This series predominently comprises material created in the course of Thomas Hobbes's life at Hardwick and Chatsworth as tutor and secretary and later under the patronage of the Cavendish Earls of Devonshire. The link between all these items in this series is the Cavendish family.
Some items were produced as a direct consequence of Hobbes's tutoring of the 2nd and 3rd Earls, such as the Latin digest of Artistole's "Rhetoric" (HS/D/1); the geometrical exercises (HS/D/2) and the "Essays" probably written by William Cavendish (1590-1628) (HS/D/3).
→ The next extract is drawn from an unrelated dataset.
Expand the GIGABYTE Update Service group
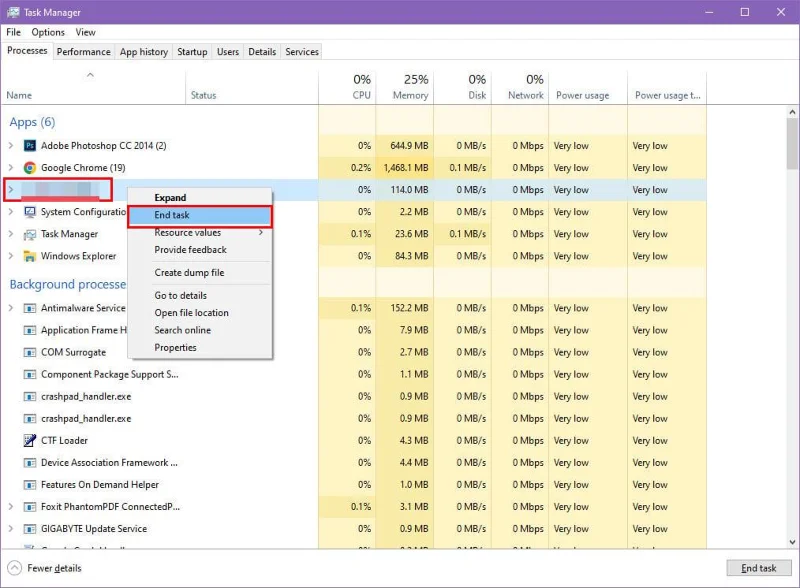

Other material in this series was created by or for others in the Cavendish household but in some way links to Hobbes. This includes the "narration of proceedings...concerning the inheritance of William Earl of Devonshire" (HS/D/6) which was produced for the 3rd Earl but is signed by Hobbes and explains his role as mediator between the 3rd Earl and Christian Cavendish (the Earl's mother) in relation to her handling of his inherited estates. It also includes the fragment of a formal political disputation (HS/D/5), which was written by the 4th Earl to Hobbes with his answer on the same sheet, and the two memorandums written by servants in the Cavendish household, one of which has little relation to Hobbes other than being written by Hobbes's amanuenis James Whildon.
The last type of material in this series comprises items that have been included in the Hobbes archive on the assumption that they have some connection to Hobbes, when they are in fact items created by Cavendish family members around this period but bear no relation to Hobbes (see HS/D/9 and HS/D/4).